Sonification for Research: Techniques, Efficacy, and Applications (SoniTEA)
Flatiron Institute, Center for Computational Astrophysics
20-22 October 2025
Preprints
“Auditory Analytics for pattern discovery in protein folding dynamics,” submitted to the Journal of Chemometrics | CONTRIBUTORS: Carla Scaletti*; Kurt J. Hebel; Martin Gruebele*
We introduce Auditory Analytics, a methodological framework that utilizes data sonification for scientific discovery. Auditory Analytics describes a cycle of collecting and deriving datasets, mapping data to audible signals (sonification), analytical listening, hypothesis formulation, and tool building, where human insights from any stage of the cycle can feed back into further iterations of the cycle in the form of new datasets, alternative mappings and new models of the original phenomenon. In Auditory Analytics, the remarkable capacities of the human auditory system to monitor complex soundscapes, track multiple sources, and extract meaningful information across multiple timescales are repurposed for exploring, interpreting, and analyzing data. To demonstrate its potential for uncovering relationships and dynamics in physical systems, we apply the Auditory Analytics methodology to the domain of protein-folding, investigating state transitions in a molecular dynamics simulation of the GTT WW domain protein. Auditory Analytics led to the identification of distinct hydrogen bonding patterns that occur as the protein transits between folded and unfolded states and thus to a deeper understanding of the process of protein folding. A single, isolated data mapping — whether visual, auditory, haptic, mathematical, or verbal — provides an incomplete picture of reality; by adding the Auditory Analytics cycle to our portfolio of data interpretation tools, we can build a more complete picture of physical phenomena.
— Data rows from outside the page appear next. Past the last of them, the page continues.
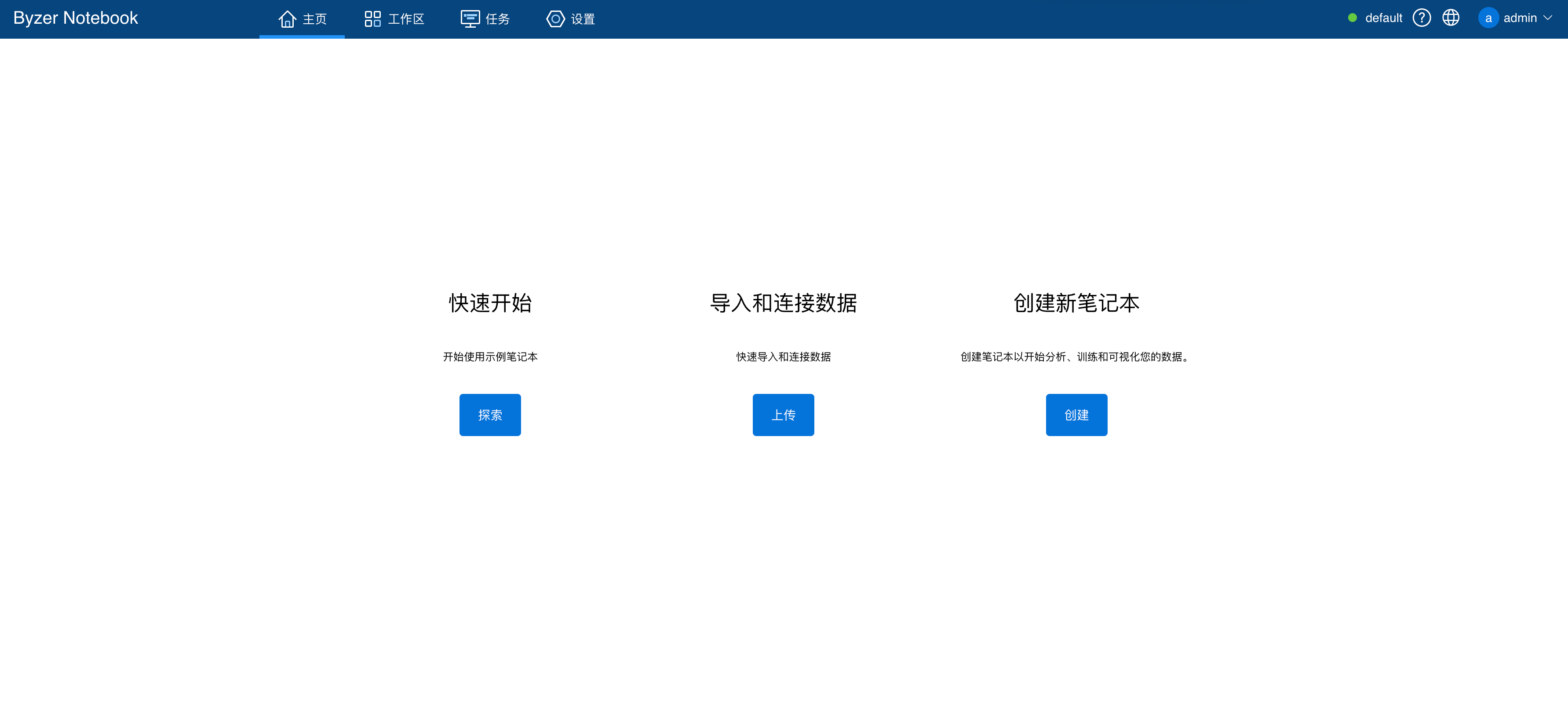The image size is (1568, 706).
Task: Click the blue admin avatar circle
Action: [1488, 18]
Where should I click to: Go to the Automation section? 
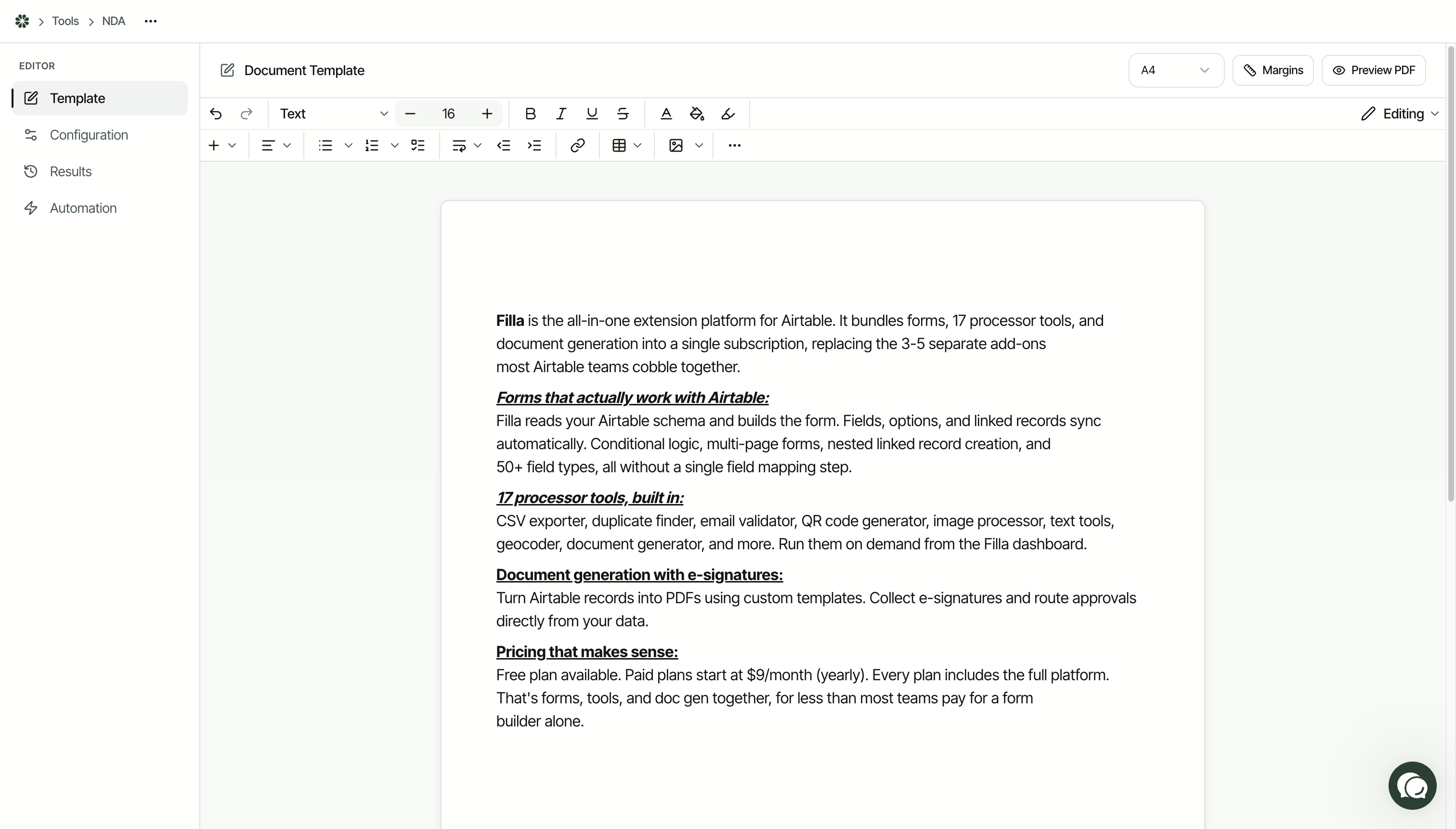pyautogui.click(x=83, y=208)
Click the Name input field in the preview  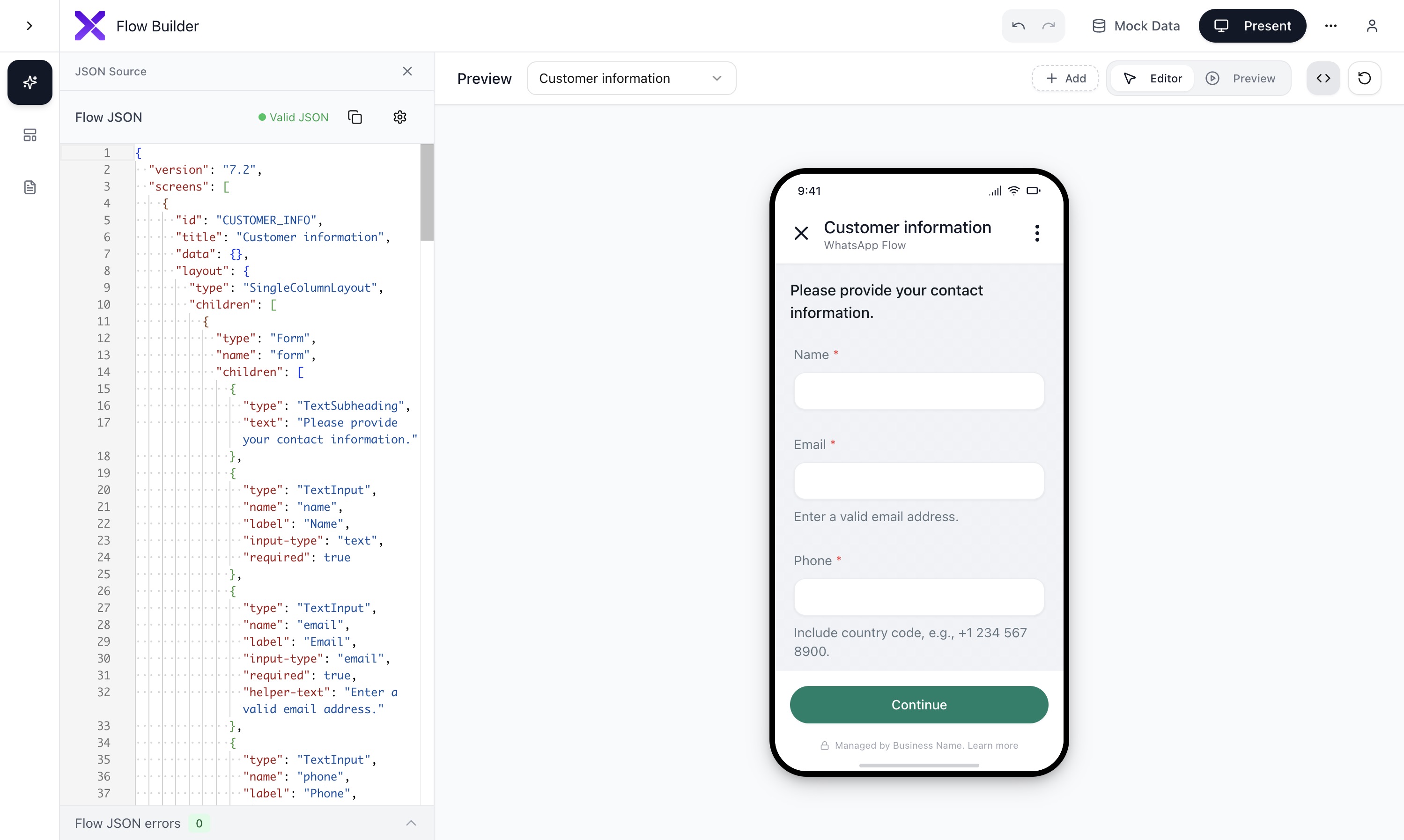[918, 391]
“Water-mediated hydrogen bonds and local side chain interactions in the cooperative collapse and expansion of PNIPAM oligomers,” submitted to the Proceedings of the National Academy of Sciences | CONTRIBUTORS: Wanlin Chen, Martin Gruebele, Martina Havenith, Kurt J. Hebel, Carla Scaletti. Supporting Information (includes links to sonification/animations on YouTube)
Poly(N-isopropylacrylamide) (PNIPAM), a thermoresponsive homopolymer, is a well-established model for investigating coil-to-globule transitions. Here, we combine molecular dynamics (MD) simulations, data sonification, and graph-theory analysis to elucidate the roles of intramolecular and PNIPAM–solvent hydrogen-bond (H-bond) patterns in PNIPAM compaction dynamics. Our analysis separates the driving forces for compaction into two contributions: the entropic gain from the loss of hydration water around hydrophobic patches, and the enthalpic stabilization from water H-bonded to PNIPAM. We find that the role of the solvent in polymer compaction is more active and complex than has been previously assumed. Our observations indicate that direct, intra-chain hydrogen bonds between amide groups (N-H···O=C) are not the primary stabilizing force. Instead, the collapsed globule contains an N..HN network of local side chain interactions and is stabilized by a dynamic network of persistent, long-distance water bridges, where single water molecules form hydrogen bonds with multiple parts of the polymer chain.
Publications
“Hydrogen bonding heterogeneity correlates with protein folding transition state passage time as revealed by data sonification,” Proceedings of the National Academy of Sciences 2024-05-28 | Journal article DOI: 10.1073/pnas.2319094121 | CONTRIBUTORS: Carla Scaletti*; Premila P. Samuel Russell; Kurt J. Hebel; Meredith M. Rickard; Mayank Boob; Franz Danksagmüller; Stephen A. Taylor; Taras V. Pogorelov; Martin Gruebele*
Protein–protein and protein–water hydrogen bonding interactions play essential roles in the way a protein passes through the transition state during folding or unfolding, but the large number of these interactions in molecular dynamics (MD) simulations makes them difficult to analyze. Here, we introduce a state space representation and associated “rarity” measure to identify and quantify transition state passage (transit) events. Applying this representation to a long MD simulation trajectory that captured multiple folding and unfolding events of the GTT WW domain, a small protein often used as a model for the folding process, we identified three transition categories: Highway (faster), Meander (slower), and Ambiguous (intermediate). We developed data sonification and visualization tools to analyze hydrogen bond dynamics before, during, and after these transition events. By means of these tools, we were able to identify characteristic hydrogen bonding patterns associated with “Highway” versus “Meander” versus “Ambiguous” transitions and to design algorithms that can identify these same folding pathways and critical protein–water interactions directly from the data. Highly cooperative hydrogen bonding can either slow down or speed up transit. Furthermore, an analysis of protein–water hydrogen bond dynamics at the surface of WW domain shows an increase in hydrogen bond lifetime from folded to unfolded conformations with Ambiguous transitions as an outlier. In summary, hydrogen bond dynamics provide a direct window into the heterogeneity of transits, which can vary widely in duration (by a factor of 10) due to a complex energy landscape.